Ini adalah salah satu dari kemampuanku yang kusembunyikan dari orang lain. Aku bisa berkomunikasi dengan hewan air, tetapi hanya pada hewan istimewa saja. Aku tidak bisa berbicara dengan ikan kecil peliharaan atau ikan yang biasa ditangkap untuk dimakan, hanya pada hewan air berumur ratusan tahun yang 'spesial' saja. Seperti temanku Kimi, umurnya sudah lebih dari 300 tahun, dan ia mendapat berkat dari Water Spirit.
Berenang dan menyelam ke dalam air tanpa alat bantu adalah hal biasa bagiku. Aku tidak takut tenggelam, tidak takut juga kehabisan nafas di dalam air. Bernafas dan bergerak bebas di dalam air adalah kemampuanku yang lain. Seperti putri duyung Ariel dalam cerita Putri-Putri Disney, hanya saja kedua kakiku tidak berubah menjadi sirip ikan. Mungkin aku juga mendapat berkat dari Water Spirit seperti Kimi.

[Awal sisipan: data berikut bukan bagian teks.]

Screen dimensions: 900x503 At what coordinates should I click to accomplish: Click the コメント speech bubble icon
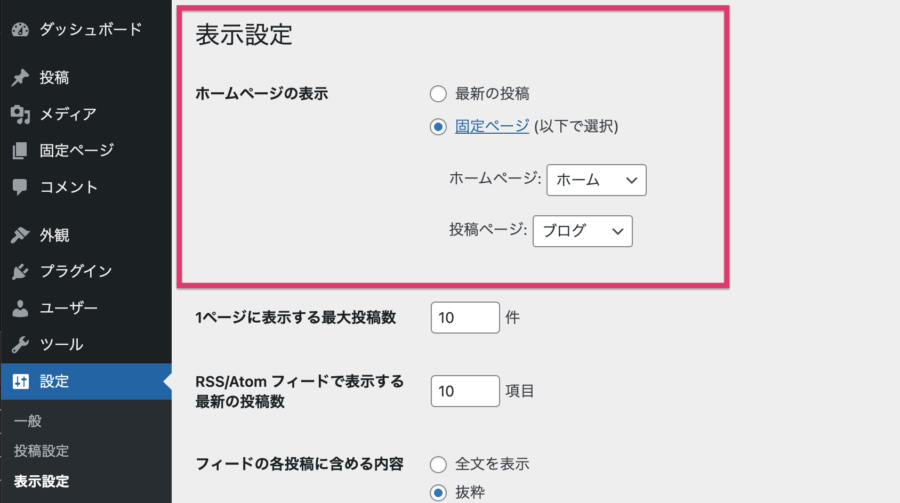[20, 187]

"Rasanya di sekitar sini...", Kimi berhenti berenang dan mulai mengaduk lumpur di dasar danau dengan moncongnya. Dia mencari kristal yang dimaksud. Aku melihat sekitar. Tidak ada satupun benda yang terlihat seperti kristal berwarna ungu.
"Apa sudah terbawa arus ya... Kemarin masih ada di sini", ikan besar itu menyisir dasar danau. Dari kejauhan aku melihat ada benda yang berkilau diantara tanaman air. Apakah itu kristal yang dimaksud?
"Kimi, apa itu kristalnya?", aku menunjuk ke arah benda itu.